Puzzle Exercise 2: Suppose you are not as rich as we made you out to be, and you only have a limited number of bills of different denominations. For example, the representation of your stash is:
yourMoney = [(1, 11), (2, 7), (5, 9), (10, 10), (20, 4)]
where the first entry in each tuple in the list is the bill denomination, and the second entry is the number of bills you have of that denomination. In the above example, you have eleven $1 bills and four $20 bills, for instance. Modify the program so it only outputs solutions that you are capable of constructing with your somewhat limited amount of money.
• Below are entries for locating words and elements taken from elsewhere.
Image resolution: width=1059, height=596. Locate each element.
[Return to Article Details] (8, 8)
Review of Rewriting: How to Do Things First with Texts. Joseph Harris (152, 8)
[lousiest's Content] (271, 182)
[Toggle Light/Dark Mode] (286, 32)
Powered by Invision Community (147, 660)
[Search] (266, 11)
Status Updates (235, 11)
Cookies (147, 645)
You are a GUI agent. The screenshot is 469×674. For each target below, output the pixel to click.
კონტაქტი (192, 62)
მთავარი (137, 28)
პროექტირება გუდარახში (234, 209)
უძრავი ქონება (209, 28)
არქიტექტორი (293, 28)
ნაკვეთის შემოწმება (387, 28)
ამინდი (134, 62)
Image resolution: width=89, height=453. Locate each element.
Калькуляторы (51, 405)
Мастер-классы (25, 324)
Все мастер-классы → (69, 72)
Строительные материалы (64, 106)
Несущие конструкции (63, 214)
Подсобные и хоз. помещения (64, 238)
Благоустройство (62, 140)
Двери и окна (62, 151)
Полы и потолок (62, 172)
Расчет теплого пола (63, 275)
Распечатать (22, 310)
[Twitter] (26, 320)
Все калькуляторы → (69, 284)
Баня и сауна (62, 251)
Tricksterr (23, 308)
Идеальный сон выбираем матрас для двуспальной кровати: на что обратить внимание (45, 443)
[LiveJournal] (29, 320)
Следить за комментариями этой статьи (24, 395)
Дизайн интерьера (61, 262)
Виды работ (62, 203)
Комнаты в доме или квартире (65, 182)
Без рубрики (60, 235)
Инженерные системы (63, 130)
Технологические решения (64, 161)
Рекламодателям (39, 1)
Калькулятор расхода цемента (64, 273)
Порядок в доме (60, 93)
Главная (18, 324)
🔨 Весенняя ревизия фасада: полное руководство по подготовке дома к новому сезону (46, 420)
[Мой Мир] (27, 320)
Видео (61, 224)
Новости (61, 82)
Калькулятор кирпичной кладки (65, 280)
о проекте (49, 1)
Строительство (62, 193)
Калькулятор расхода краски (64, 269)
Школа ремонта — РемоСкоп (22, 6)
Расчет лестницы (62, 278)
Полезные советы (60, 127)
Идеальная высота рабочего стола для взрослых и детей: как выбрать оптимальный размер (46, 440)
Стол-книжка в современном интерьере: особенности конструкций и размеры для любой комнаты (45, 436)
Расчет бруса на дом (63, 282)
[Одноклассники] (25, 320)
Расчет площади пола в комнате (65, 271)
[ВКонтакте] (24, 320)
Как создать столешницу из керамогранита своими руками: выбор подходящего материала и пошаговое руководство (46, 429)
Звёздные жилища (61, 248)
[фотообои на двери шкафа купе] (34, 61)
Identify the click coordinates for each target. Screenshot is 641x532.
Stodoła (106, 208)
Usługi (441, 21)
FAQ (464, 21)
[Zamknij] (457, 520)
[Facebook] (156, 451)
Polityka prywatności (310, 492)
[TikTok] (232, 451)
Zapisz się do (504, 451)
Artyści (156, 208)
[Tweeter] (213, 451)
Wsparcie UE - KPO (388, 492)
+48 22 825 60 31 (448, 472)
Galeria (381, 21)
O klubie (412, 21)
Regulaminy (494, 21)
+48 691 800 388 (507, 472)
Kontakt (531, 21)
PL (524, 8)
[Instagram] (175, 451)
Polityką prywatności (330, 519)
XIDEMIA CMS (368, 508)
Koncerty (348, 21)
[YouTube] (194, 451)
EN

An easy method is to generate all the solutions as before, and discard—without printing—the ones that violate the numeric constraints. We encourage you to follow the more elegant and efficient method of discarding illegal partial solutions during the recursive search. Illegal partial solutions are less than the target value, but violate one or more numeric constraints.
If you run:
money = [(1, 3), (2, 3), (5, 1)]
makeSmartChange(money, 6, 1)
It should produce the three solutions below:
[1, 1, 2, 2]
[1, 5]
[2, 2, 2]
While there are three $1 bills, we cannot produce $6 (the target) using all three of them, so the solutions use either two or one $1 bills.
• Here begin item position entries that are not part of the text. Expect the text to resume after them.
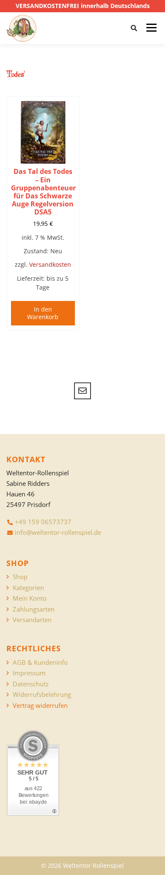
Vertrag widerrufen (40, 705)
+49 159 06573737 (43, 521)
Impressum (29, 673)
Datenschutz (31, 684)
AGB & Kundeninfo (40, 662)
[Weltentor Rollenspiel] (21, 28)
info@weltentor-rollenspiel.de (58, 532)
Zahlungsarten (34, 609)
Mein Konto (30, 598)
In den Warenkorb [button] (42, 313)
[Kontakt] (82, 390)
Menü (151, 28)
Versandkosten (50, 264)
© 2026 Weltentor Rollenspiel (82, 865)
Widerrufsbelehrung (42, 694)
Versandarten (32, 620)
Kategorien (28, 588)
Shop (20, 577)
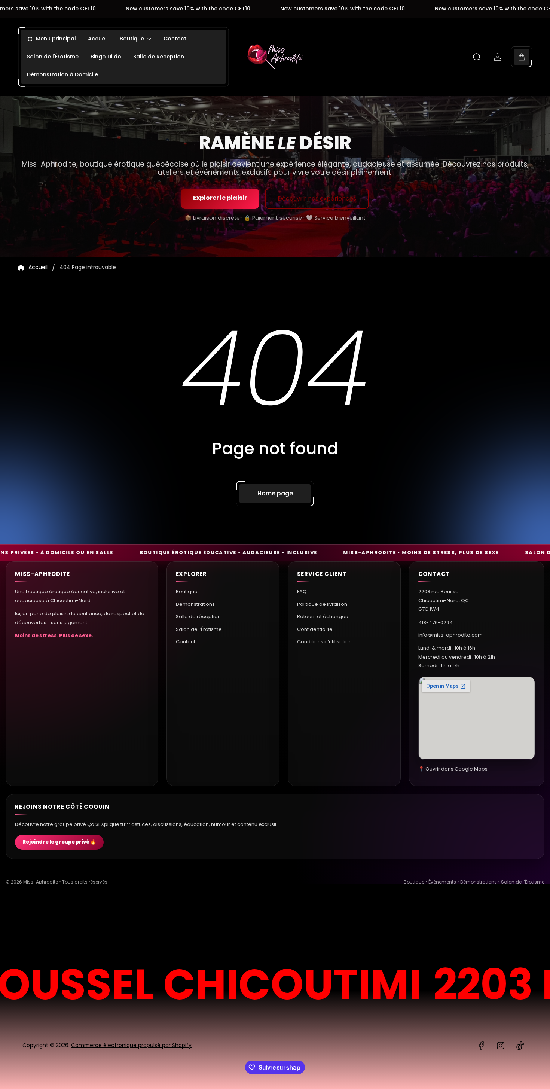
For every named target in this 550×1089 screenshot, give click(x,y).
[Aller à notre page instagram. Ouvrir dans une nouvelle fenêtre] (500, 1045)
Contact (185, 641)
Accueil (38, 267)
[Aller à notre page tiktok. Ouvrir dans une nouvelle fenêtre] (520, 1045)
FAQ (302, 591)
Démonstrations (195, 603)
Exercise 3: Since a greedy algorithm doesn’t produce the fewest number of bills that meet the target value, modify your code from exercise 2 to return one solution with the fewest bills of any denomination used. Again, do not store or print all possible solutions. Rather, just store the current best solution found, corresponding to the fewest bills, and update it during recursive execution as appropriate. Note that you will have a nontrivial best solution only after finding a first solution that meets the target value.
We’ll explore a way of making the above strategy significantly more efficient in exercise 4 of puzzle 18.